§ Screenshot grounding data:
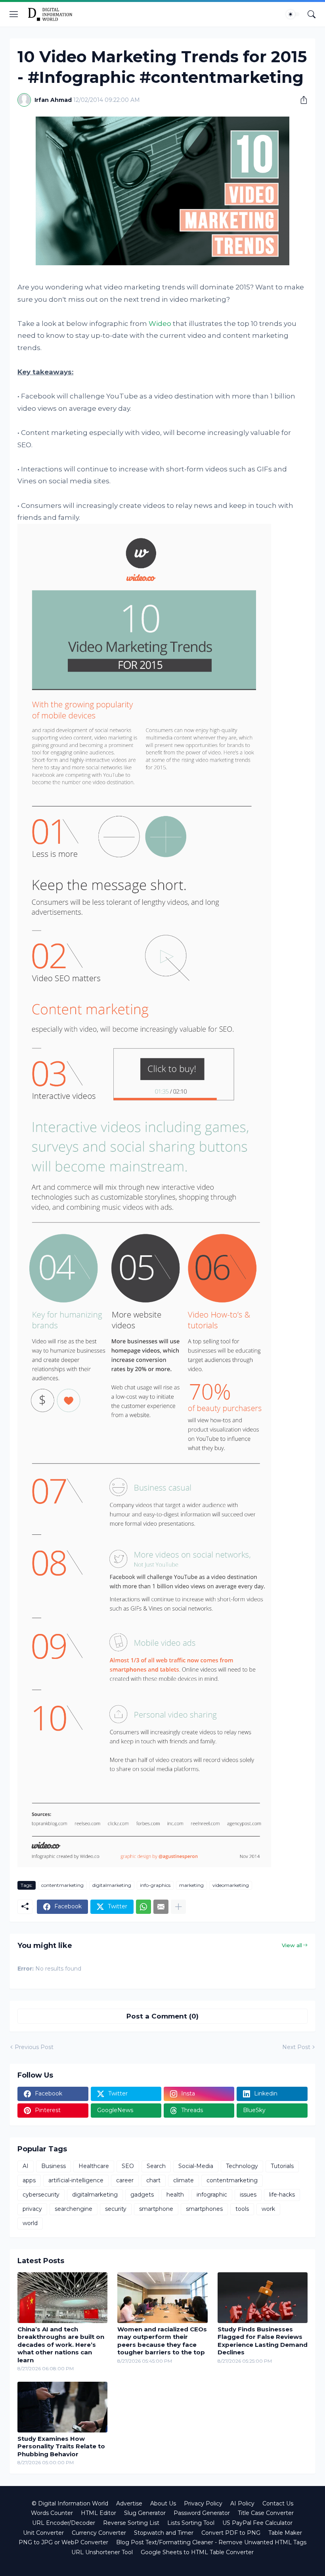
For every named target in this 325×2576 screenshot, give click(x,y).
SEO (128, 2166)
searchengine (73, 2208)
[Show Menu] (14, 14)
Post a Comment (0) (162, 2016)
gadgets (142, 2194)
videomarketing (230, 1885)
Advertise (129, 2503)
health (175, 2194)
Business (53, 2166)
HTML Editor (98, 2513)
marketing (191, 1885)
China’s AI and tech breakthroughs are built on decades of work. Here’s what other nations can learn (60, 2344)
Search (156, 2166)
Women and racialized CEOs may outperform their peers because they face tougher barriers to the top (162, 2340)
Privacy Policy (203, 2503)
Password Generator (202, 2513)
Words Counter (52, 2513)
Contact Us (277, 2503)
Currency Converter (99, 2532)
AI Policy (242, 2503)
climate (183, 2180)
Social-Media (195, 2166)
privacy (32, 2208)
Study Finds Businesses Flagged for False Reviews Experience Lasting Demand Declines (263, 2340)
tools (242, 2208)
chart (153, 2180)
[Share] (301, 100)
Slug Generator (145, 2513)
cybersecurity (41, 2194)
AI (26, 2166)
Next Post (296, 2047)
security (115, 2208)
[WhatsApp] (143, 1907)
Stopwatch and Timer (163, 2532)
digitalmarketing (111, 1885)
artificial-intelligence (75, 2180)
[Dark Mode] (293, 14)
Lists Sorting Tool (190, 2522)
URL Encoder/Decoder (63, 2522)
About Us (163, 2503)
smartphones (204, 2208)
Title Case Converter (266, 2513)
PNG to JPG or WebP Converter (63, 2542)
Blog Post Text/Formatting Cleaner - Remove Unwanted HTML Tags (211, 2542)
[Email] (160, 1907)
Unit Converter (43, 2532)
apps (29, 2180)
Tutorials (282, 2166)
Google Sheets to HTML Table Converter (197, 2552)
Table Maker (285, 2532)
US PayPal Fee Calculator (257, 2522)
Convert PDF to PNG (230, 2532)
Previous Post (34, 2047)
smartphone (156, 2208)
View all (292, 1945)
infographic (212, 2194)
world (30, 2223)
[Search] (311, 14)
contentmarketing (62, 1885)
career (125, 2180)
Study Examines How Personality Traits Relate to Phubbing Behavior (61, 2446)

§ HOW TO COMPLETE THIS TASK: Among the lines above, find those with the word "Table". Copy them.

§ RESPONSE TO THIS EXERCISE:
Google Sheets to HTML Table Converter (197, 2552)
Table Maker (285, 2532)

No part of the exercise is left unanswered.